Sunday, March 18, 2007

Growth

I attended a concert at Avery Fisher Hall the other afternoon. It was a rare matinee performance for the Philharmonic so the audience was thick with seniors. My friend had warned me about this, but only five minutes into the concert an old woman across the isle began coughing. After a few minutes, she reached into her zippered bag to retrieve a hanky. Then, she spat into it, all the while thumbing through her program as if she was in her parlor on the Upper East Side. I gave her a look or two, but didn't push it. Soon enough, the woman got the idea and left for the bathroom to hack up in solitude. Cheers to her.

The orchestra went on. The first piece was by Bach. It's that fugue TV producers always use when evoking a lone madman plotting evil in his study: DAH-DAH-DAH (pause) DAH-DAH-DAH-DAH-DAH-DAH. Don't pretend you don't know it. It's the DAH song. Duh.

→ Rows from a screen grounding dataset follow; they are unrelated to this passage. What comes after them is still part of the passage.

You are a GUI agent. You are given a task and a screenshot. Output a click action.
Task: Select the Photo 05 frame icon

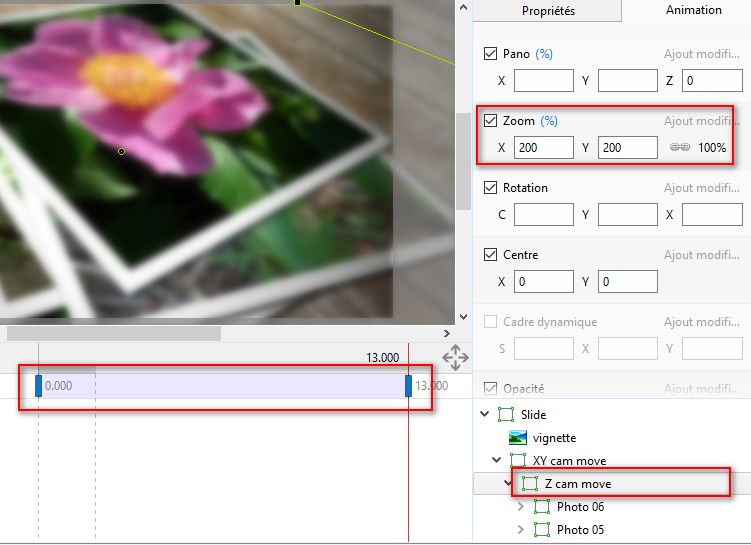[x=542, y=530]
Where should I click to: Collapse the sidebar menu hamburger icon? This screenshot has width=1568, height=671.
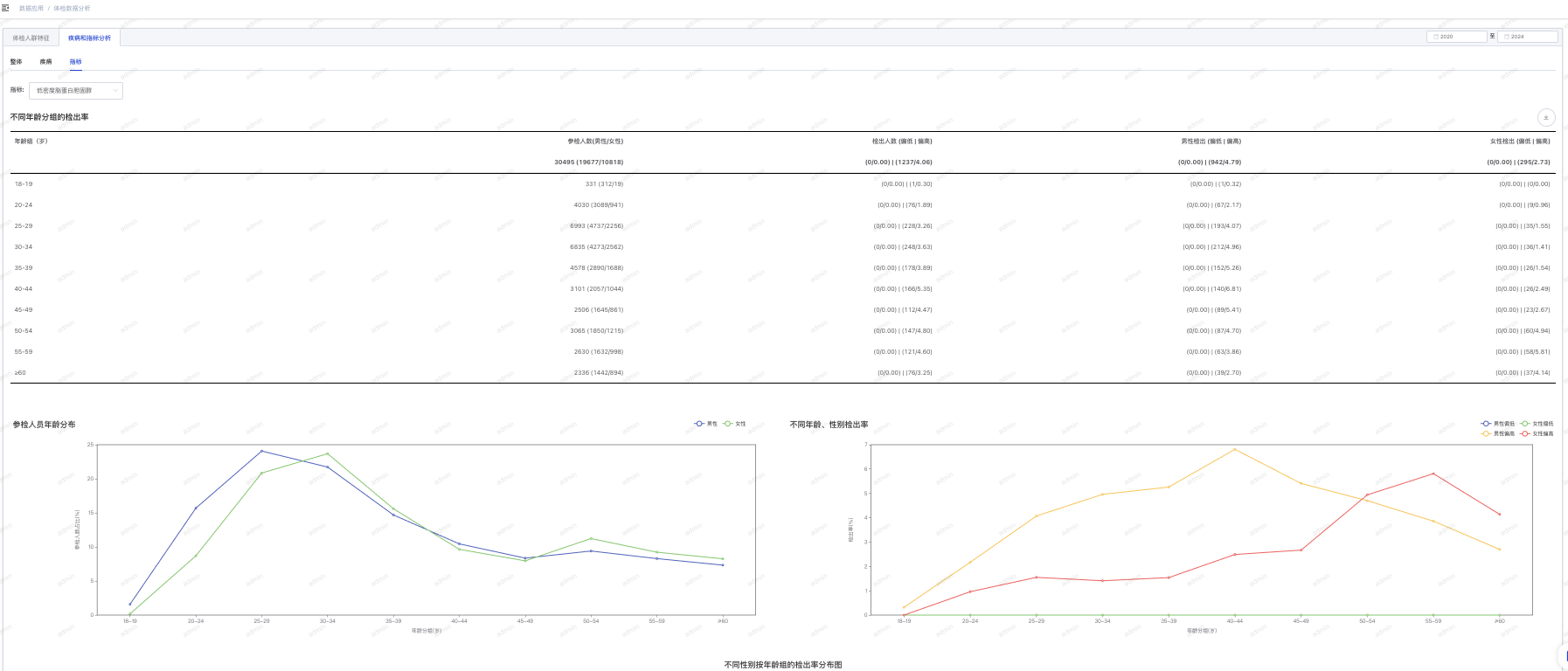tap(5, 8)
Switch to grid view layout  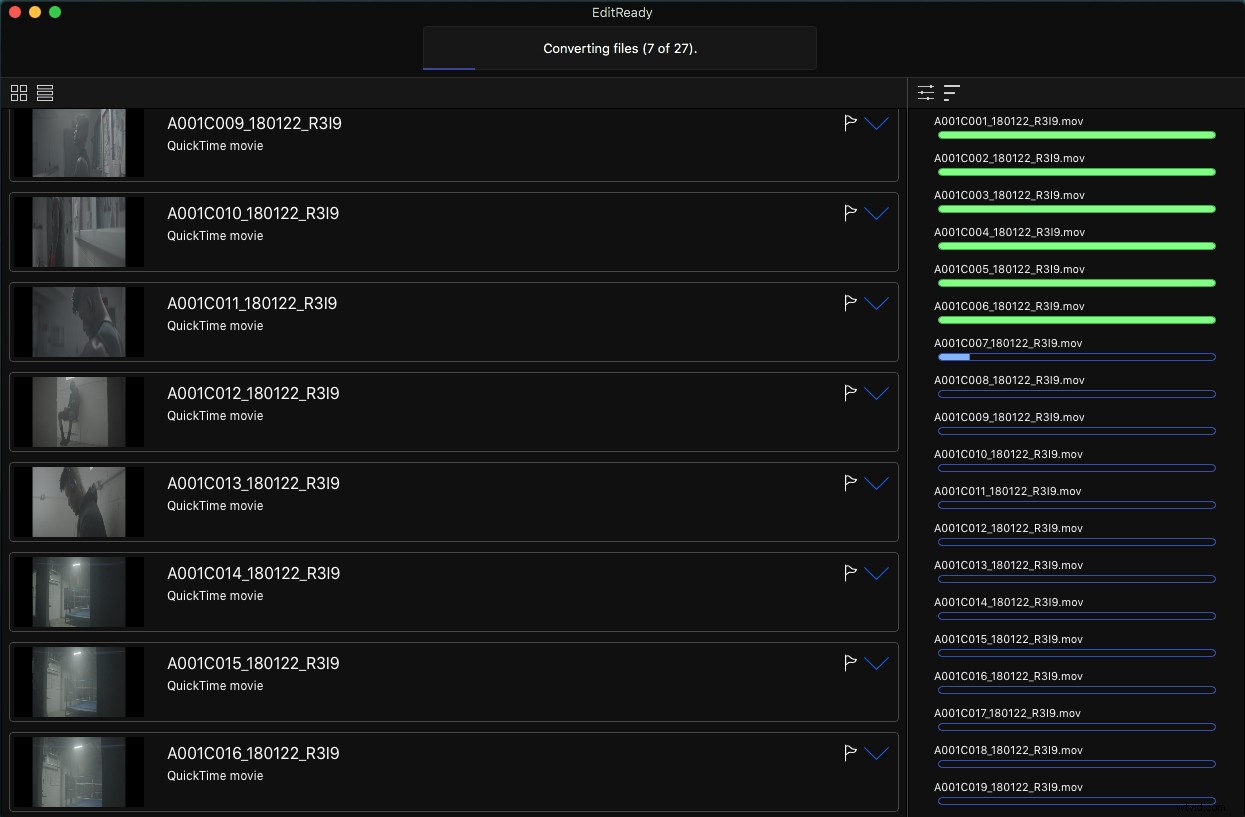18,92
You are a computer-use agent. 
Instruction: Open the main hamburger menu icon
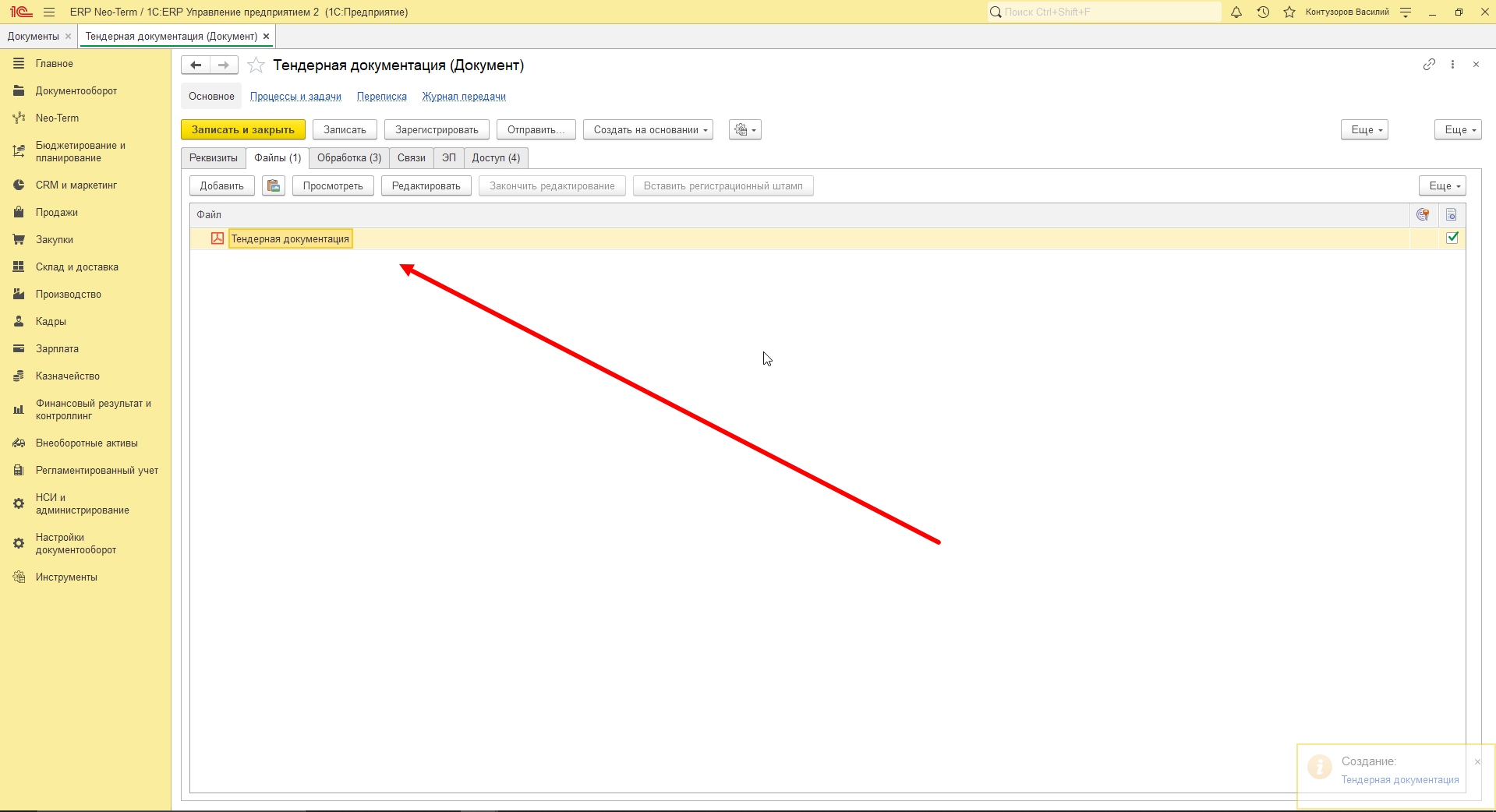pyautogui.click(x=49, y=12)
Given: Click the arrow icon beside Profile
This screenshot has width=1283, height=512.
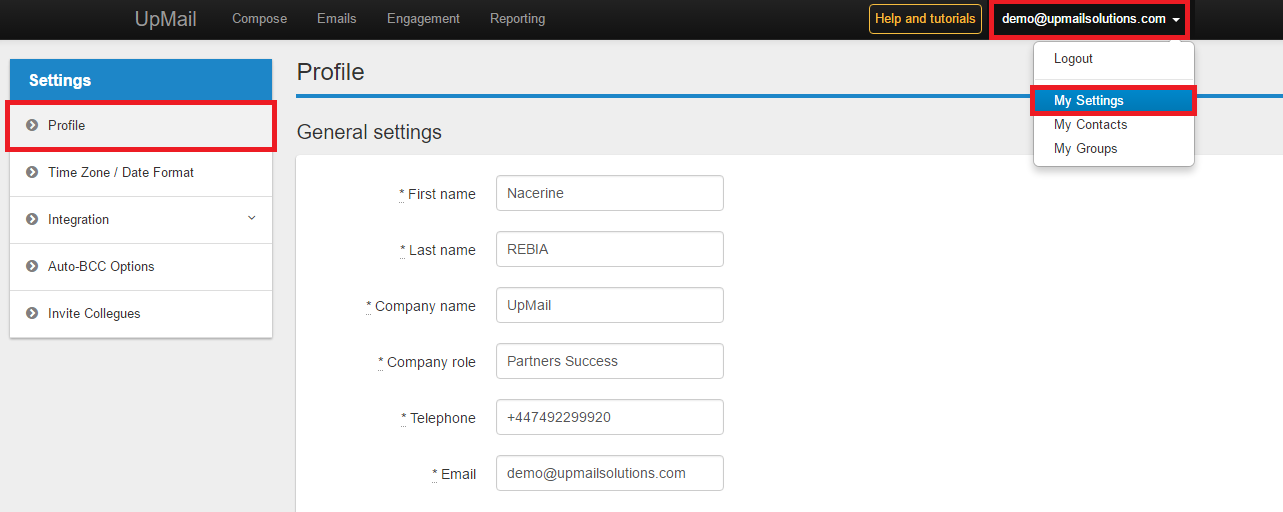Looking at the screenshot, I should click(32, 126).
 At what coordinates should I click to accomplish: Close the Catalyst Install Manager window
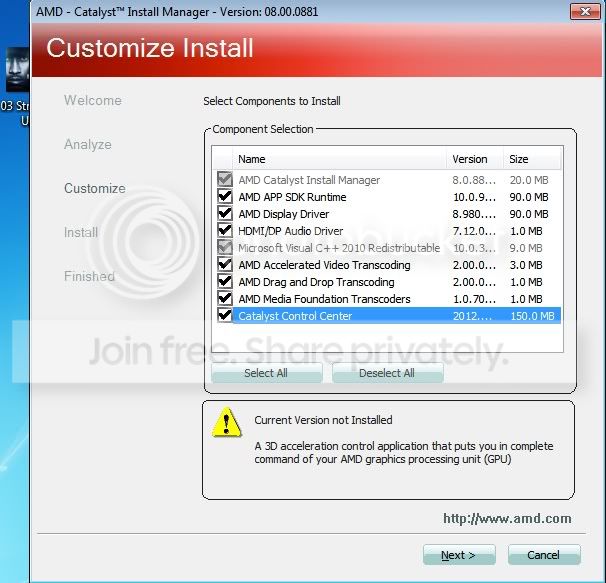coord(585,12)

However, the music could not stop the senior death gasps. The man behind me emitted what I first thought was a growling stomach. After the 15th growl, I had to look back and ask if he could use a fucking cookie. But my fury was allayed when I realized that the man was just asleep. The "growls" must have been gutteral dream sighs. I let him rest in peace and began to re-evaluate my prejudice against old people. Just because humans over 60 add their own percussion section to an orchestra does not make them bad people. It means that health and wakefulness must deteriorate to such a degree that the true enjoyment of a concert must come from the stubborn refusal to leave it. "I got through the damned show, now gimme my hanky." I admire the will to remain an active member of society, despite neither enjoying nor being fully lucid during its cultural moments.